# High Frequency Trading & 2010 Market Flash Crash

**Jose Luis Rodriguez**

**COMP 488 Machine Learning** 

**Loyola University Chicago**

## Introduction 

As computational capabilities continue to grow exponentially and financial markets around the world are increasingly dependable on automated systems it is worth to spend some time analysis the market depth data of the weeks leading to and the day of May 6, 2010 to have a better understanding of market behavior during this high volatility period and to compare some of this project findings with official report to congress from the CFTC and SEC. The data used in this project is from CME Group and corresponds to market depth transactions in milliseconds of the E-Mini S\&P 500 futures and options contracts. 

## Methodology

The market depth data that the CME Group provides contains all market data messages required to recreate the order book (list of orders that a trading firm uses to record the interest of buyers and sellers in a particular financial instrument.) each message contains between five to ten orders deep in futures markets and three orders deep in options markets this data is time stamped to the millisecond allowing for an in depth analysis of the price movement.

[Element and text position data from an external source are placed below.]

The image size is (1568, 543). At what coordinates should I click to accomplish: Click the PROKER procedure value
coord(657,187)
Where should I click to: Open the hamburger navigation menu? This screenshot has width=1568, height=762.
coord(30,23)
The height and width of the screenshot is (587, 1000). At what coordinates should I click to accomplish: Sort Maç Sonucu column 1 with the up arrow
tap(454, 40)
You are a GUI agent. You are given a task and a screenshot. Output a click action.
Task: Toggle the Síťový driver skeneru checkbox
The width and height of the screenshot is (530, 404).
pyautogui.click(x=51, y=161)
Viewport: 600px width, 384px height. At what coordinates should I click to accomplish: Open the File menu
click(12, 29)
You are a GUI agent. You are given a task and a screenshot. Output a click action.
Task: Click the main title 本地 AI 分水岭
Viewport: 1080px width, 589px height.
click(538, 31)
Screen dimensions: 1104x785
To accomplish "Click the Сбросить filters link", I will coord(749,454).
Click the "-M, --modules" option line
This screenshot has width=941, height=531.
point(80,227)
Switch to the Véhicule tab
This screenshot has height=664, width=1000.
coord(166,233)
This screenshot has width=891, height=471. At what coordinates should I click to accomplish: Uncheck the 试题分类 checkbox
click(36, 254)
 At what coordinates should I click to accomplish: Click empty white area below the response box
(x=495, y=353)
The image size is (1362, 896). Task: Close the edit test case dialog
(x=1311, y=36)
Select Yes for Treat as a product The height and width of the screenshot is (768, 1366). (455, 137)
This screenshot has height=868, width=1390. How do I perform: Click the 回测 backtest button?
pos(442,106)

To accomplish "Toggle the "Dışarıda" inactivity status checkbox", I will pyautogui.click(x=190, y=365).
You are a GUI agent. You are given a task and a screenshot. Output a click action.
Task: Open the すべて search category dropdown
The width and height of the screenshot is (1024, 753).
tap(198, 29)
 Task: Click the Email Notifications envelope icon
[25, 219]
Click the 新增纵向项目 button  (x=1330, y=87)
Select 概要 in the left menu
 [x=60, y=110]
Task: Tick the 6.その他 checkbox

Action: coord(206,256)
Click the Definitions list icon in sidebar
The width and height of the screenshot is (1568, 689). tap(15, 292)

In order to process the large volume of transactions (millions of transactions per week) and the goal is to compute daily, hourly, minute, seconds, millisecond volume and other data metrics it is necessary to implement statistical operations such as distributions, average in parallel as well as filtering map-reduce type jobs are ideal for type of task as the nature of the data (independent transactions) allows for parallel processing in most cases.

## Packages and Functions

In [None]:
import os
import pandas as pd
from datetime import datetime
from collections import OrderedDict
from matplotlib.dates import DateFormatter
from sklearn.preprocessing import StandardScaler
import matplotlib.pyplot as plt
%matplotlib inline

### Notebook Spark Setup 

The package findspark is very important as it will help to find Spark in the system. If the enviroment variable SPARK_HOME is setup then just need to run `findspark.find()`. It is also possible to give the direct path to the find Spark using the `findspark.init(/path/to/spark/)`

In [None]:
import findspark 
findspark.init('/usr/lib/spark', edit_profile=True)
findspark.find()

After finding spark then it is possible to `import pyspark` and start the `SparkContext`

In [None]:
import pyspark
sc = pyspark.SparkContext(appName="fixAnalyzer")

In [17]:
path = "/data/05191/jlroo/raw"
files = list(os.walk(path))[0][2]
hdfs = "hdfs://" + "/user/jlroo/cme/"

In [None]:
wkfiles = {int(i.split("_")[-2]):sc.textFile(hdfs + i) for i in files}
data = OrderedDict(sorted(wkfiles.items(), key=lambda t: t[0]))

In [None]:
count = {key:data[key].count() for key in data}

In [None]:
df = data['20100409'].map(lambda r: Row(r)).toDF(["line"])